Jesus was preaching from a boat on the shore of the Sea of Galilee (Mark 4:35). Seeing the great throng of people amassed, he instructed his men to shove off for the other side. Perhaps his human side sought for peace and quiet. Even so, some in boats followed them.
With mountains surrounding the lake it was always possible for fierce squalls to quickly form, and one did, no doubt divinely orchestrated as a teaching moment. Here they were, no land in sight, winds at hurricane force, waves crashing about, water filling the boat, and Jesus slept in the stern on a pillow. They were all going to die, and in the common vernacular, the disciples were “freaking out,” especially those who spent their lives on this lake and had escaped these storms by a hair before. No doubt the intensity of the storm was even worse than they ever encountered.
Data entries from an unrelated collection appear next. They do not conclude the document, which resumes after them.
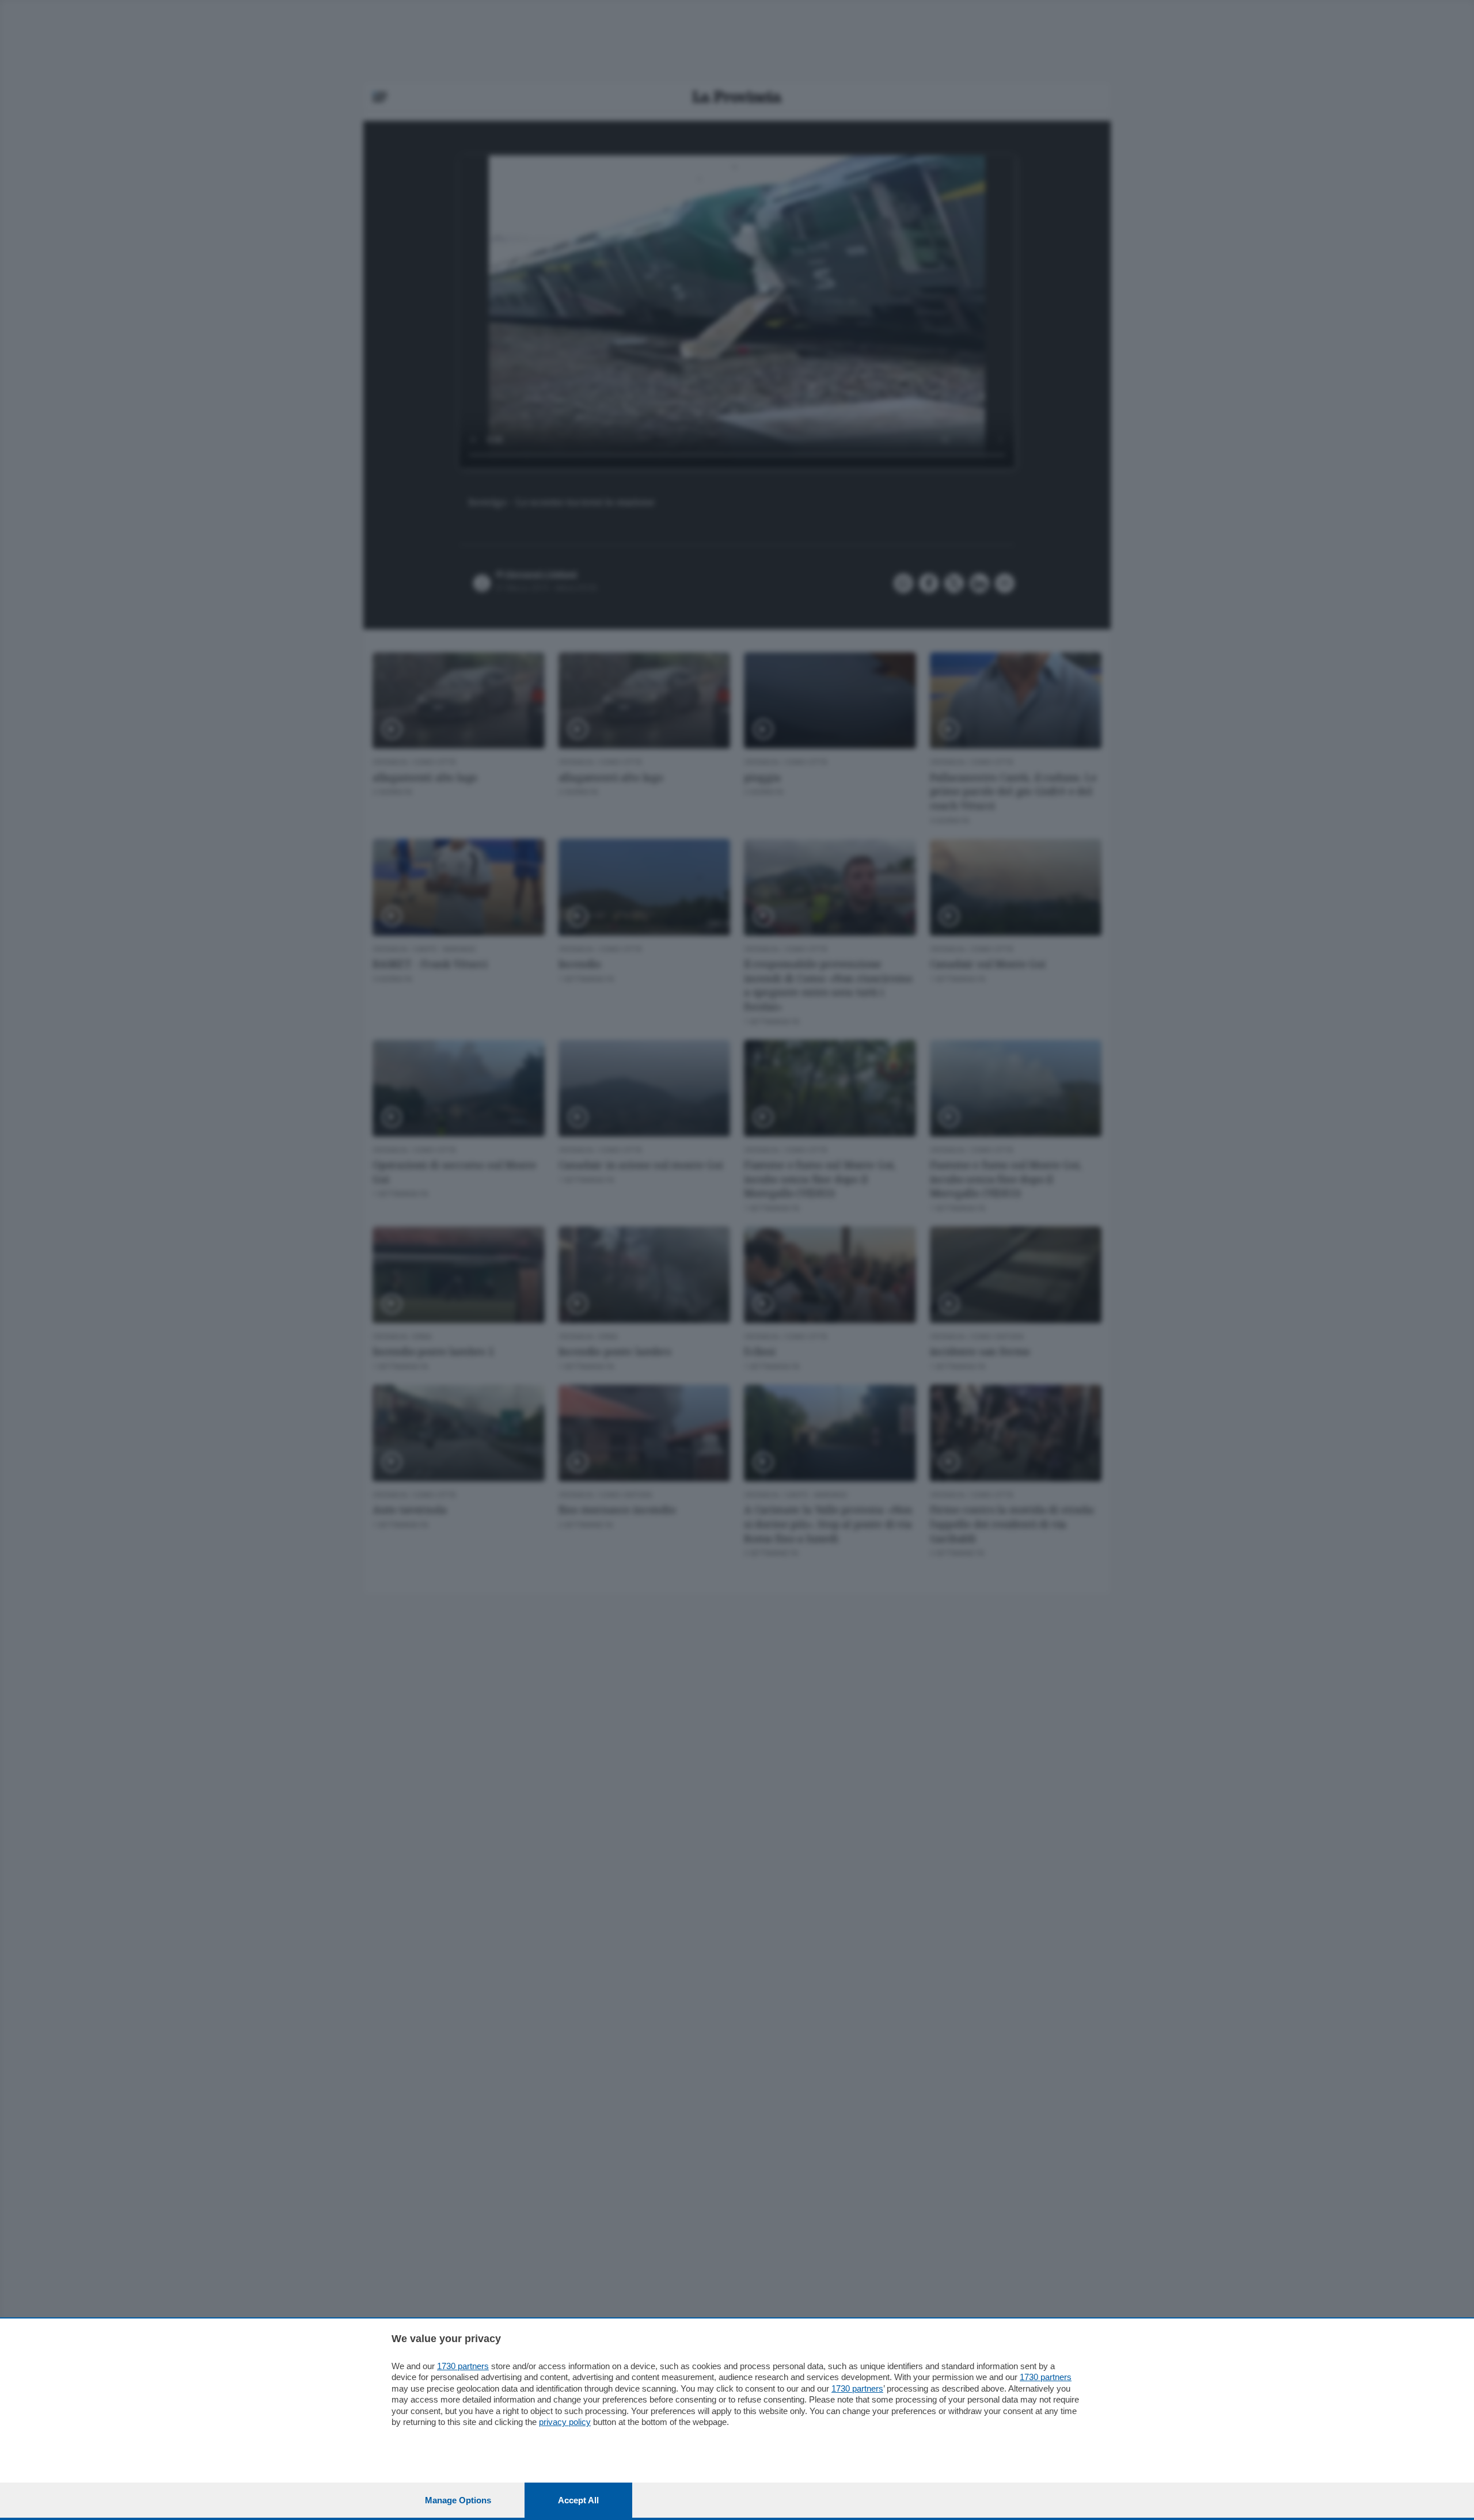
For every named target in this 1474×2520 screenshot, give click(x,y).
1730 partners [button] (463, 2366)
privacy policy (565, 2422)
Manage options (458, 2500)
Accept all (578, 2500)
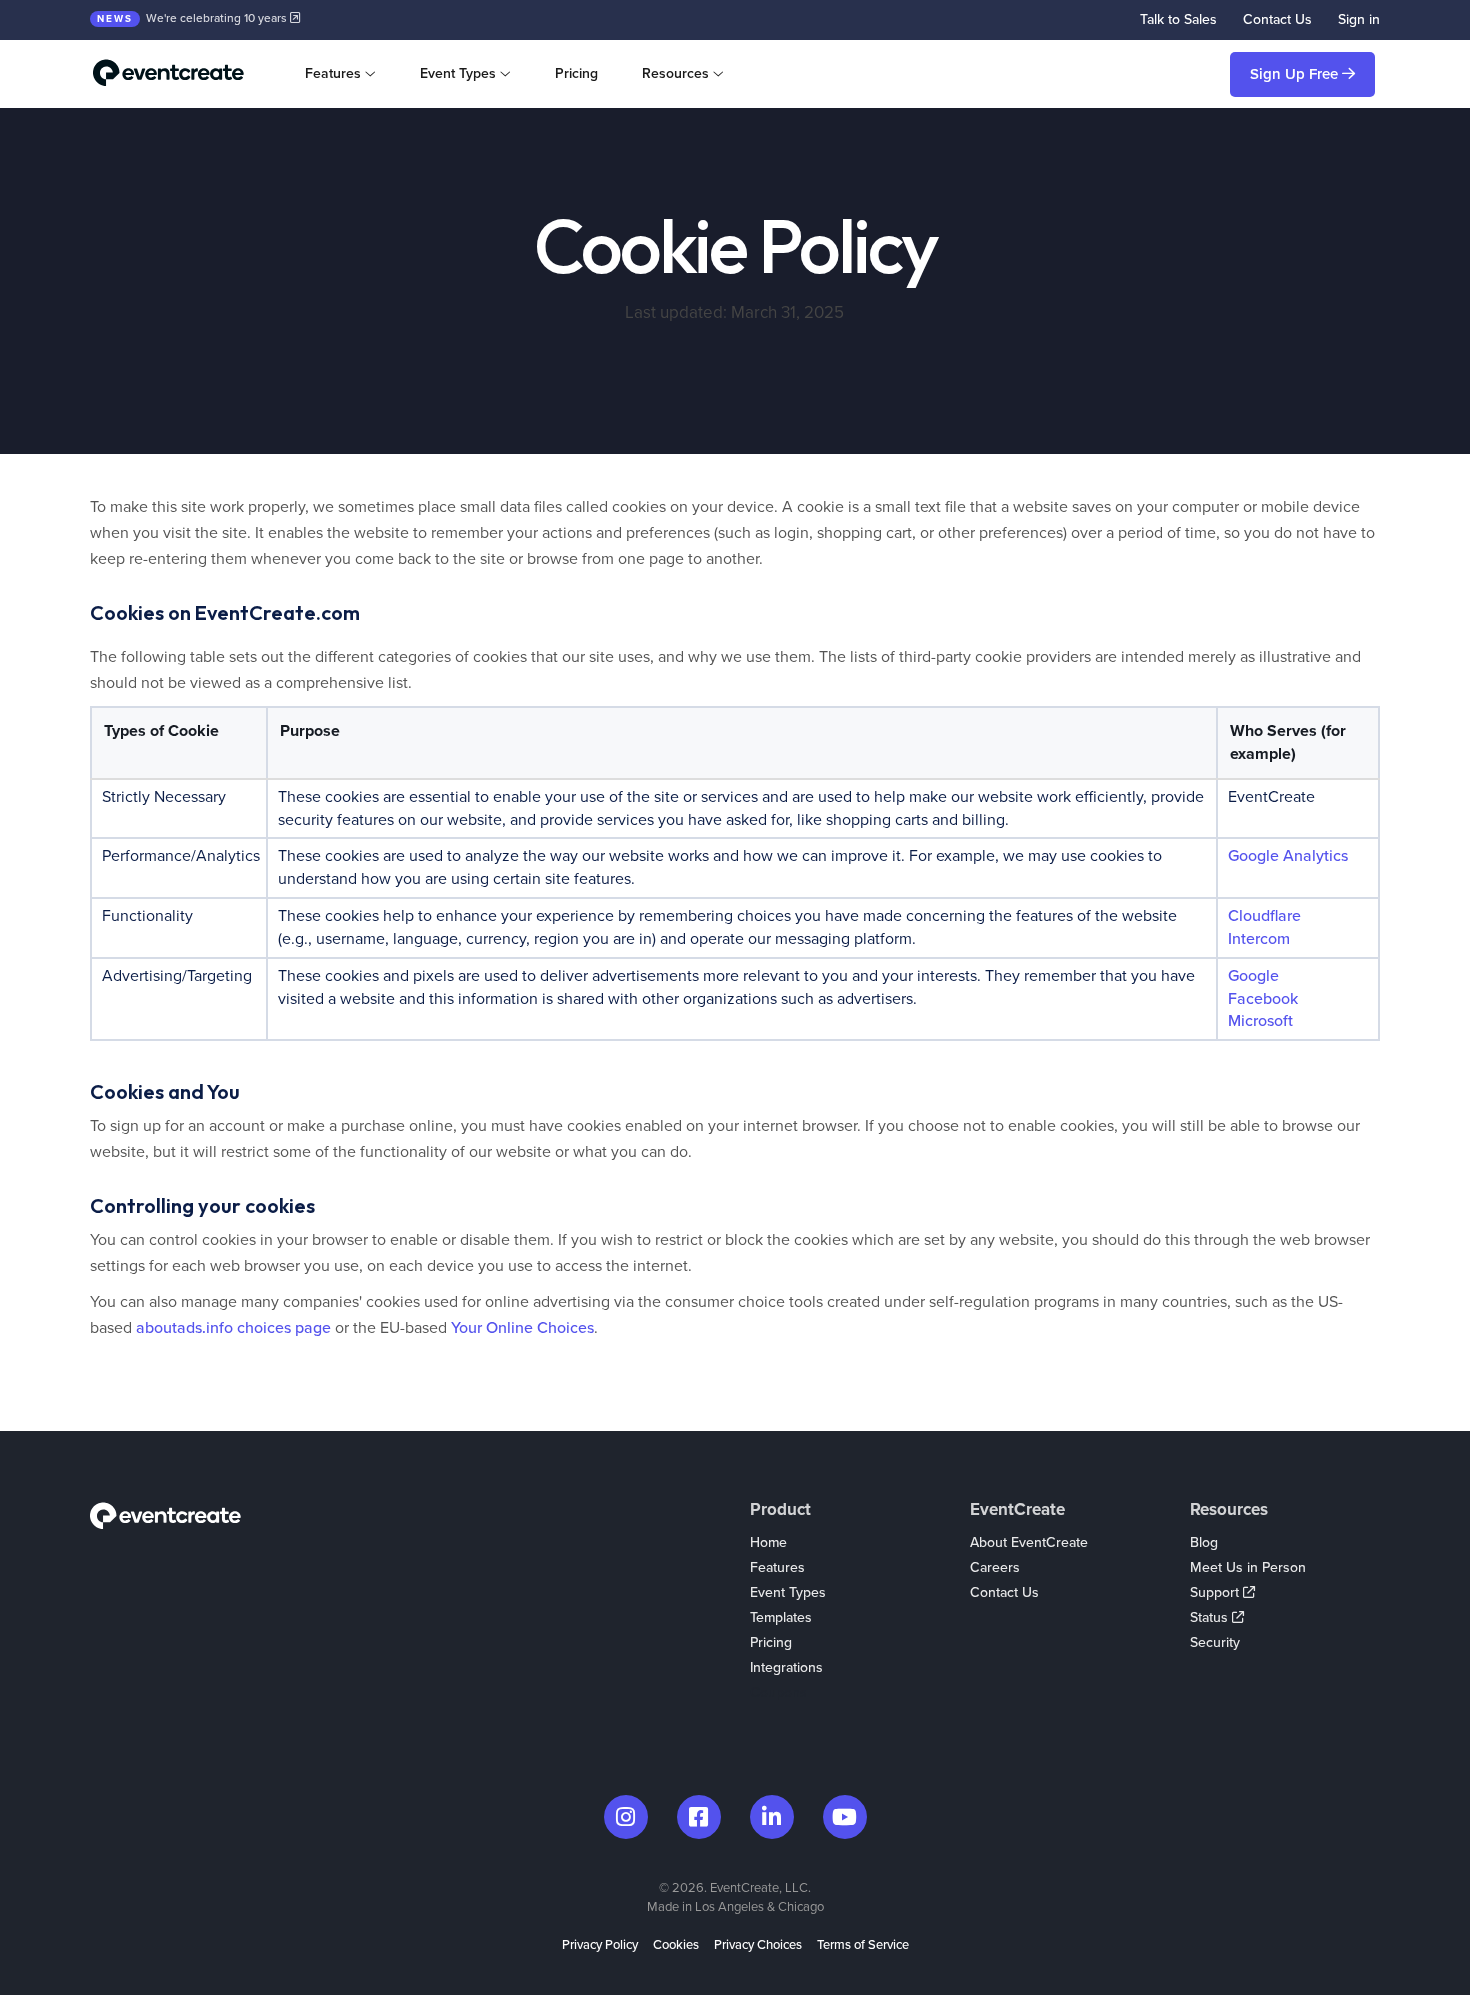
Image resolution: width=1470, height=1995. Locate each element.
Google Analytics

Not really knowing what Jesus could do about it, they roused him, rashly accusing him of “failing to care.” Well, he did care about them, but needed to teach them that he even had power over “nature.”
But more importantly though, he needed to teach them to carry into the future the faith Shadrach, Meshach and Abednego carried into the fiery furnace (Daniel 3). They said when faced with certain demise, and I paraphrase, “My Lord can save us, but he might not, and we’re good with that too.” We learn from this story, by the way, the same Lord that was asleep in the stern was with these three brave souls in that blazing fire. And here’s an idle thought; the kingdom of God was in their boat!
We might think the disciples did exhibit a modicum of faith by turning to Jesus in such a dire strait, but they did so in frustration not faith. After he snapped his fingers and instantly the winds stopped and the sea became absolutely calm, they had to know they overstepped.
This man was God, and another kind of paralyzing fear immediately came over them.